Evidence

Evidence is often portrayed as the collection of facts who neatly prove a conclusion. Just follow the arrows. Several things of late hurt my brain as others second guess and respond to the sad truth evidence rarely is so neat.

    1. Kendrick Johnson was found dead in a school gym. The local sheriff processed the scene. The Georgia Bureau of Investigations did an autopsy. The ruling was humans are not designed to be upside down so while trapped in an wrestling mat for a long period of time, the brain suffocated as oxygenated blood could not reach it. The family did not buy the result. Trayvon Martin was at the time still a hot topic. The family exhumed the body and got a second autopsy who said he was murdered. CNN got the surveillance footage with gaps.
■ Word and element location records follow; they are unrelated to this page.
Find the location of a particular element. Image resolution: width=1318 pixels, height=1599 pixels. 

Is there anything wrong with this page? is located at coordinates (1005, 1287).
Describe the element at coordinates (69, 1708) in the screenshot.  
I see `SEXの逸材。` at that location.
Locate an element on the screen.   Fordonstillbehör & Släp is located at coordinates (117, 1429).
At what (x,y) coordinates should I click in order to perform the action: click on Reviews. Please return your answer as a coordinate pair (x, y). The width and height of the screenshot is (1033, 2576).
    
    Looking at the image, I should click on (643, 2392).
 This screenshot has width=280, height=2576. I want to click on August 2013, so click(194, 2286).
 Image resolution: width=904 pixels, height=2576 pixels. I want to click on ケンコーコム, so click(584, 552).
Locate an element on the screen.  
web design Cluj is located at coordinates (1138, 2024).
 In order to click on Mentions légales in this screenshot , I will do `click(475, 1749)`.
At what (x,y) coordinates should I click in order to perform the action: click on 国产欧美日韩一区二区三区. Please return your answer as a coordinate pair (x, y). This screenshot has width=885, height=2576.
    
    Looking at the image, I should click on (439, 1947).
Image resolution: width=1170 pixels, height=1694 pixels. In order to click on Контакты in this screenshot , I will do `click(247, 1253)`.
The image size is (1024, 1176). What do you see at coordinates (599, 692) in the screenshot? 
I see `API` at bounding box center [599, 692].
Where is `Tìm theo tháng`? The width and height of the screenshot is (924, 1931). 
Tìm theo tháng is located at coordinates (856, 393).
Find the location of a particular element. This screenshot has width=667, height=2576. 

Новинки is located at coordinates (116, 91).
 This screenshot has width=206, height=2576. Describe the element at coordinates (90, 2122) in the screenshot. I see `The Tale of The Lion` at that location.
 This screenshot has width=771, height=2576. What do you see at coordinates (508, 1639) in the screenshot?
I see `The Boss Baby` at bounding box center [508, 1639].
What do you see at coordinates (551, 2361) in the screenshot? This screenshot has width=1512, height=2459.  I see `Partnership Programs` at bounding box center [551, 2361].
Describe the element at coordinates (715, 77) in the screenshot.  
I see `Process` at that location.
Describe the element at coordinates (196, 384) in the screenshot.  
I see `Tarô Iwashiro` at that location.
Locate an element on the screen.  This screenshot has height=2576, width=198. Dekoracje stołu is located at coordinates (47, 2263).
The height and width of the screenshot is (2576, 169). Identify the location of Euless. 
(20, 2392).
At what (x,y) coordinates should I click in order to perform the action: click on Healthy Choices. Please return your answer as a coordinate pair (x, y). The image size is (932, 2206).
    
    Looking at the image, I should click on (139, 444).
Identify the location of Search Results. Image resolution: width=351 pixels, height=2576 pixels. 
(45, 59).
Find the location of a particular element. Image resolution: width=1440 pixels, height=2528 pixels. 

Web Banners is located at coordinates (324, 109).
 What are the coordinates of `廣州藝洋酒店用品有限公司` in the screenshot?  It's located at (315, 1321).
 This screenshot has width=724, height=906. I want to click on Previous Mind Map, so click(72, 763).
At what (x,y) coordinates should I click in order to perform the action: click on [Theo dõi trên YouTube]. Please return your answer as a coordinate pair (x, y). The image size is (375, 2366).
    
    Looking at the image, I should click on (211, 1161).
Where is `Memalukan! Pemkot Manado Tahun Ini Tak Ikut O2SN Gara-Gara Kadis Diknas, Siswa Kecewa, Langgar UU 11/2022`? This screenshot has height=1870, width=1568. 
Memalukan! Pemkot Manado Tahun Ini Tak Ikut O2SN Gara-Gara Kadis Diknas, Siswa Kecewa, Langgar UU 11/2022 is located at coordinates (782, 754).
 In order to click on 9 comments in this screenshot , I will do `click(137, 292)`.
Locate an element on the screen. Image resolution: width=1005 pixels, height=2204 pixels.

This situation is insanely mess with no where along the line there being all the evidence there ought. Because this is real life not a crime drama, I guess.
    2. The Varieties of Scientific Experience: A Personal View of the Search for God by Carl Sagan talks about various situations such as the search for alien life as allusions for how the lack of evidence is hard. So we keep looking. He also seemed pretty skeptical of the existence of God. As a self-described person who follows the evidence, this should not be too surprising. Because it really means no evidence really will be good enough.

Facts are facts until they are disputed. Not so much the what as the meaning. (Though sometimes the what in order to change the meaning into a desired one.) One person’s rock solid data point is another’s fuzzy meaningless drivel.

Any time we look at facts or data, our experience also looks at them. They shape the meaning for us. These leaps of intuition are our experience drawing inferences. Sometimes for the good. Sometimes for the bad. Only later do we really discover.

The scientist in me never likes my first answer. I want to prove it wrong. And the second, third, and nth. I want the correct answer and spend as much time as it takes to get there.

The pragmatist in me realizes sometimes I do not have time for the correct answer. Sometimes my best guess will have to do. This disappoints me every time, but I try not to let it get to me.